START Record extracts
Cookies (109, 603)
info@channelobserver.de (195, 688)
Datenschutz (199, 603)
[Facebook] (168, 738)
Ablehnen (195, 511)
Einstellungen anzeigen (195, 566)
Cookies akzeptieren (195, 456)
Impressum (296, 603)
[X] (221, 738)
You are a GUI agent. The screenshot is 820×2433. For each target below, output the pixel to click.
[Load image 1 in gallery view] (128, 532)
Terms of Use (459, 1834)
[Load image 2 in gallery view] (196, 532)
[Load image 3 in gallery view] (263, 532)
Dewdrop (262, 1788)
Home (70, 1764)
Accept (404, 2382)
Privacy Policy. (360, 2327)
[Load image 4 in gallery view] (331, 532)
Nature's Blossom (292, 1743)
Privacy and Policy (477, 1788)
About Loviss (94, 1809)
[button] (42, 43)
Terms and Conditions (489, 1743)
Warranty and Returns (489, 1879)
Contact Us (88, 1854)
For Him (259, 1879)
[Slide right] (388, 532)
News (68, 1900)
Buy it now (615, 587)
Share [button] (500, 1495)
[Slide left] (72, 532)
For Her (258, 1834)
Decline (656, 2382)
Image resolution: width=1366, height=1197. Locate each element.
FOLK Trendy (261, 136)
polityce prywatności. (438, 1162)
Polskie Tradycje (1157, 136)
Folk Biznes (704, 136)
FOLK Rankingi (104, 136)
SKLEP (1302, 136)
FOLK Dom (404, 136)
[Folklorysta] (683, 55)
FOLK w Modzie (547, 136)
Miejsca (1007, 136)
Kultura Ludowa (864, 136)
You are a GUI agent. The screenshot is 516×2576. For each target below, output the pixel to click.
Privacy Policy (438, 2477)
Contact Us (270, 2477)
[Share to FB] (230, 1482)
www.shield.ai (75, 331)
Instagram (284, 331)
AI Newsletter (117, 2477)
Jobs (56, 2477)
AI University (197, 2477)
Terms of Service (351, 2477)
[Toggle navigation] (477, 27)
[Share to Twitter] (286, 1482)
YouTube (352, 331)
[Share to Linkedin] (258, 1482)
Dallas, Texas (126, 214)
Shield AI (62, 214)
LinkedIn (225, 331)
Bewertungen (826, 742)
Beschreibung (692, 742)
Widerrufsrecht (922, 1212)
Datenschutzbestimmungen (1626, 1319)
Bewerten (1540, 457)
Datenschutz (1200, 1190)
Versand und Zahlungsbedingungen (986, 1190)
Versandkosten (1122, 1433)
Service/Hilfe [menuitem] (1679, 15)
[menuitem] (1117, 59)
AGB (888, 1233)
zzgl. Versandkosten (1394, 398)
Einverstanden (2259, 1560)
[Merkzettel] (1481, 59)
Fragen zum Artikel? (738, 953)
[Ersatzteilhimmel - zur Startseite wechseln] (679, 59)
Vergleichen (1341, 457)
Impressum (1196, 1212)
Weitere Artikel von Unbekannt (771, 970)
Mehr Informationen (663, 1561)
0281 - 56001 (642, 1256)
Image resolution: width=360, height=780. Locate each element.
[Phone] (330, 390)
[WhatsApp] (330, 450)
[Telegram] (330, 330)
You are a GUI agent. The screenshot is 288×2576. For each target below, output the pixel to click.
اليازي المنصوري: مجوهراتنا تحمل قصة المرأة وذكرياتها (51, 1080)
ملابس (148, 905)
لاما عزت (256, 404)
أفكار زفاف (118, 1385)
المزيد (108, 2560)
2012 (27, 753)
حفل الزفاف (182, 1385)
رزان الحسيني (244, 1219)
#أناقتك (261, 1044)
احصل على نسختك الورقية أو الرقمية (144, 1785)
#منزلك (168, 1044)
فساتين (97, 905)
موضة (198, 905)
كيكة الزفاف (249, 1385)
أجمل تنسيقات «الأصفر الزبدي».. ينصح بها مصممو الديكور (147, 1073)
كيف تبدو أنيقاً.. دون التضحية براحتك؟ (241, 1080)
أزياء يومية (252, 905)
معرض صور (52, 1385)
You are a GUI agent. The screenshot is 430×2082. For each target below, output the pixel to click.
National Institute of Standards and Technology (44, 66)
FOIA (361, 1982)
END Record extracts
## Your assignment
Quote exactly the first line of the data and every line after it through the one holding "Terms of Use (459, 1834)".

## Result of the exercise
Cookies (109, 603)
info@channelobserver.de (195, 688)
Datenschutz (199, 603)
[Facebook] (168, 738)
Ablehnen (195, 511)
Einstellungen anzeigen (195, 566)
Cookies akzeptieren (195, 456)
Impressum (296, 603)
[X] (221, 738)
You are a GUI agent. The screenshot is 820×2433. For each target below, output the pixel to click.
[Load image 1 in gallery view] (128, 532)
Terms of Use (459, 1834)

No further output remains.